About a week ago, I decided to do a piece on the Salton Sea for my journalism class. I'd been wanting to see it for a while, so I thought that this would be a good chance for me to explore a place I had never seen, and to write a story about it in the process. I had heard from a few friends that the sea is a weird place, but nothing could have prepared me for what was waiting for me there.
My piece was originally going to be about an abandoned resort town called Bombay Beach. I thought it was a cool name, so I picked it, and I thought that there would be plenty of people to interview there. When I got there, I didn't see anyone. The place wasn't just a trailer park, it was an abandoned trailer park. Crap. What was I going to do? I found a liquor store off of the main street and went in to try to find someone to talk to. There was one guy working there, but he was less than friendly. Then two guys came into the store, and the store manager said I should try talking to one of the guys, "Patch." It didn't take me long to figure out who Patch was. One of the mean was missing an eye and had a big black eyepatch over it. I asked him a few questions and then he said that he and his buddy were going over to "Peckerwood Park" to go drink, and he invited me to go with them.
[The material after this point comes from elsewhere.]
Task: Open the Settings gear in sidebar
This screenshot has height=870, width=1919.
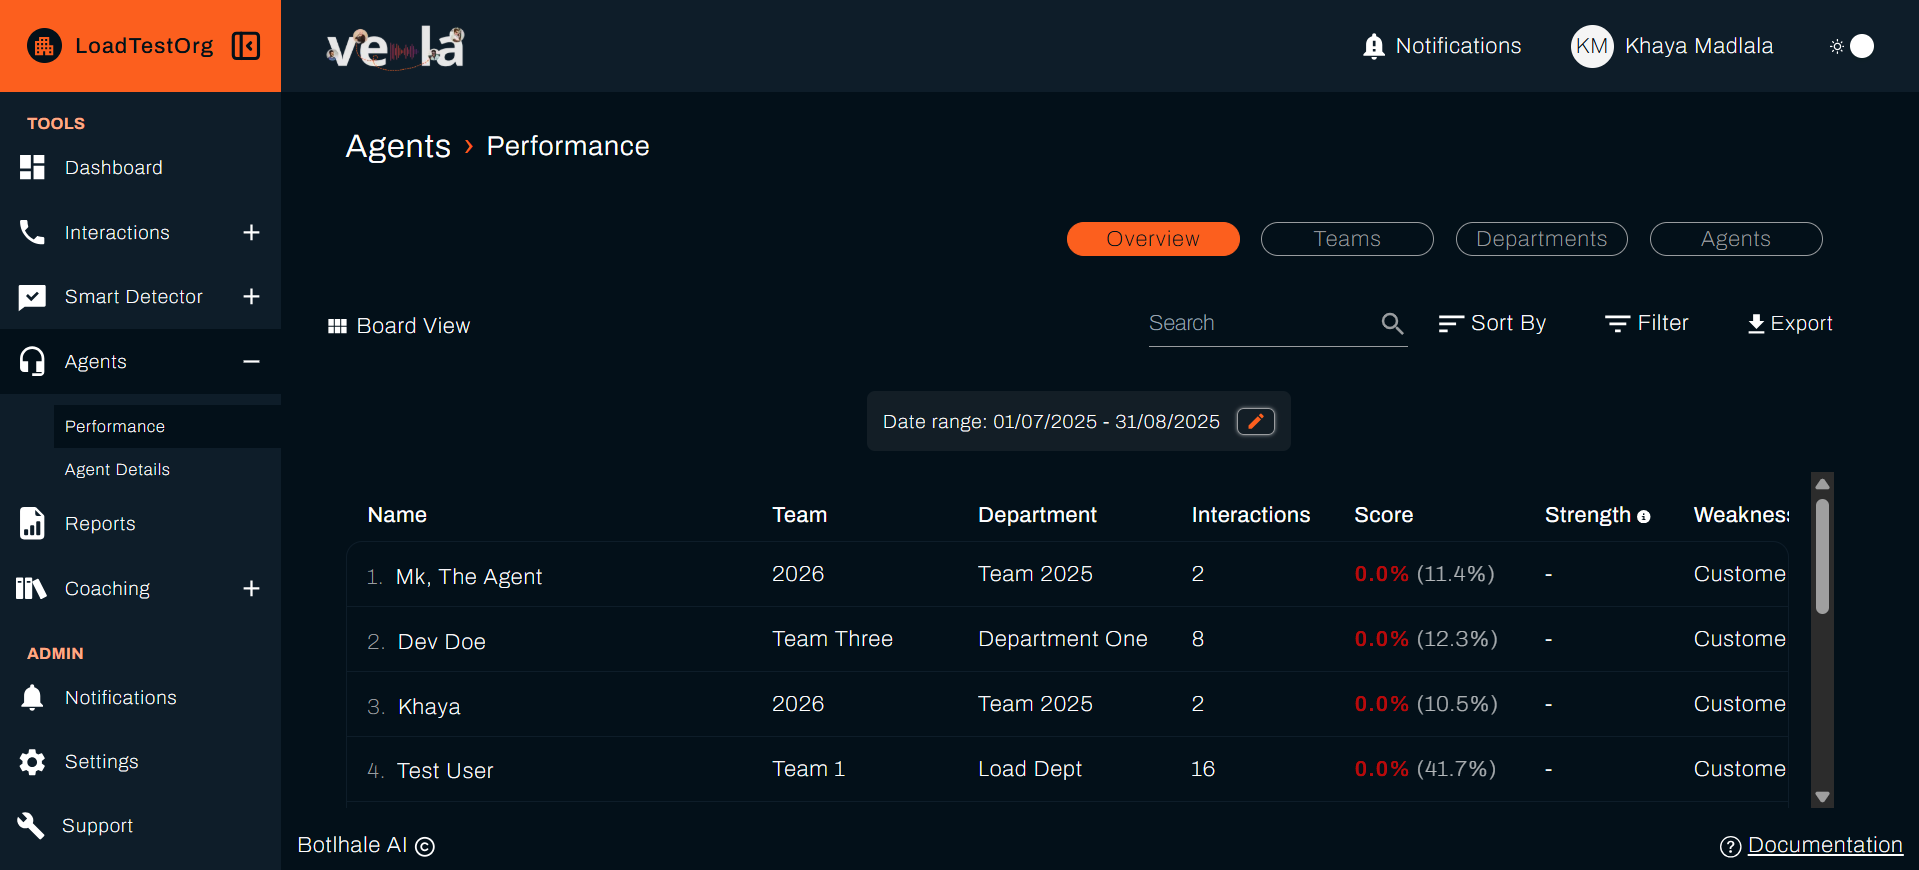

Peckerwood Park turned out to be a park bench that Patch had put under a tree and a swing bench next to it. Patch and his friend, Terry, spend their days hanging out in the park and reminiscing. In the few hours I spent with them, we were visited by a few other guys who were residents of Bombay Beach. Listening to them, I heard a lot of stories I don't think I would ever have heard in San Diego. Let's just say that they do things a little different in Bombay Beach. One of the guys who came by complained about how his wife had hit him with a shovel the night before, so he had to beat her with a chain. As if that wasn't a big enough trip, I looked at his arms and saw not one, not two, but three swastika tattoos on them.
Leaving Peackerwood Park a few hours later, I left with more information than I can possibly process into a story. I've decided to forget about writing about the town and instead write about the park and the strange men who spend their days there. I'll probably never go back to Peckerwood Park, but I don't think I will ever forget the few hours I spent there.